Abayomi Sydney Onayemi (3 November 1937 – 1 May 2016), also known as Big Brother Sydney, was a Nigerian-born Swedish disc jockey.

His other name "Abayomi" means "he brings me joy and happiness" in the Yoruba language. Onayemi came to Sweden in 1962 to study finance at the prestigious Stockholm School of Economics. After two years he had to drop out of school due to lack of money. In order to pay his bills he started working at restaurants, mainly cleaning bathrooms at the Strands Maritime. Eventually he started deejaying soul, and later funk and disco, music that was fairly new to Sweden. He also sang along to the tracks, added maracas and other live percussions. In 1972 he opened his own discothèque Big Brother.

He opened his fourth discothèque Confetti in 1984, a gay discothèque, and also worked as resident DJ at various other discothèques throughout the years. In between he also opened the discothèques "Knattedisco" and "1984".
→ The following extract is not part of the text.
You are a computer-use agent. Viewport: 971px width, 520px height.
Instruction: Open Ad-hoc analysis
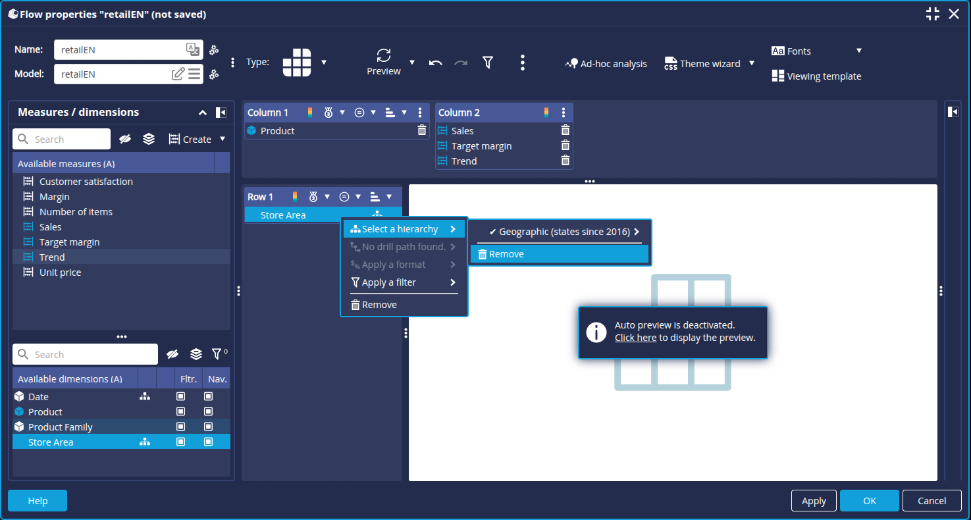tap(606, 64)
In 2010 he came out of retirement for a onetime event at the Loveboat 12 club, celebrating the Disco era.

==Influence==
He has been credited in one publication for introducing the two turntable style of deejaying from the United States and Jamaica to Scandinavia. He has also been credited for introducing Swedish 1980s new wave and synthpop acts like Ratata, Mauro Scocco and Lustans Lakejer to funk music according to Lustans Lakejer vocalist Johan Kinde and nightclub entrepreneur Joakim Langer.

In a 2012 radio documentary, Swedish National Radio named him the nation's first superstar Disc Jockey.

==Personal life==
He retired and lived in the Östermalm neighbourhood of Stockholm.